高校生初めての中間試験が迫る5月の終り頃。



沖知観菜佳こと、我らがルシファー様はそう宣言しやがった。



なぜかあの日以来、コイツは俺につきまとうようになった。



本人曰く、友達だから当たり前、らしいが・・・・・・・違うよな、普通。



まぁ、この観菜佳に普通を求めるのは酷だよな、うん。



てか、前より厨二が酷くなりつつあるのは何故だ?



まったく意味がわからん。


「ブツブツ言ってないで、どうなんだガブリエル」



ちっ。



どこぞのS○S団、団長みたいなこと言いやがって。



「おいおいガブリエル君。ルシファー様の意に背くのか?」



「麻樹は死ね。今すぐ死ね」



そして、一番の問題は、なぜか麻樹の野郎が観菜佳の側についていることである。



理由?俺をいじるのが楽しいらしい。それに、観菜佳とあわよくば恋仲になろうと考えているんだとか。



確かに観菜佳は可愛いが、見てて性格の悪さに気づかないのかね。



特に最近の我が儘っぷりは、本当に涼宮ハ○ヒを彷彿とさせやがる。



リアルにツンデレはいらねぇんだよ。



「ルシファー様ぁ〜。
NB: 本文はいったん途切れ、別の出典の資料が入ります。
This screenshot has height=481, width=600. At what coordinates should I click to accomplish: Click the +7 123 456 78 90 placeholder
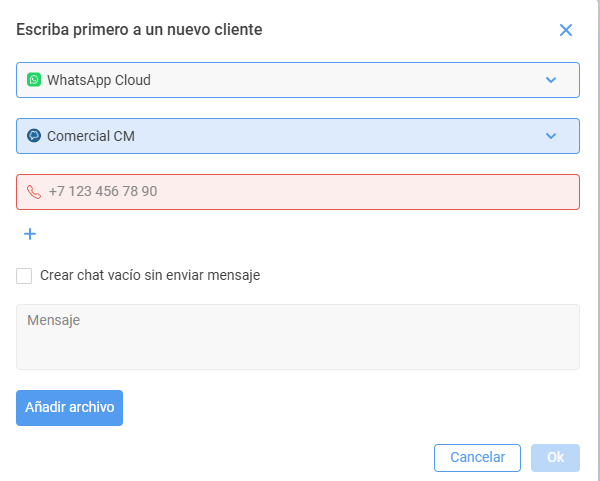[x=103, y=191]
ガブリエルが虐めるぅ〜」



「ナメクジ。放課後、ガブリエルを連れて校門前に集合だからね」



そう言い残して観菜佳は自分の席へ戻っていった。



そろそろ朝のHR始まるしな。



てか麻樹よ。ナメクジなんて呼ばれてよく平気だな。


「あ?いや、俺あだ名なんかつけられたの初めてだからな。少し嬉しいかなって」



「何言ってんだ。お前には現実と幻想の境がわからないKY男、略して、きも男ってあだ名があるじゃねぇか」



「いやいや!それ言ってるの真矢だけだろ!!ってか、略してる意味ねぇよな、ソレ!」



細かい男はモテないんだぞ?



「お前から言われたくねぇよ!彼女がいるなんて嘘つきやがって!」



いや、まぁそりゃそうかもだが。



つか、彼女いるなんて言った覚えなんてないけどな。


リア充になったって嘘はついたけど。



「ほらほら。静かにしろ〜。・・・・・よし、今日も全員出席だな」



小杉は満足気に頷くと、HRを開始する号令をかけた。

どうでしたか?面白くなかったですね、すいません。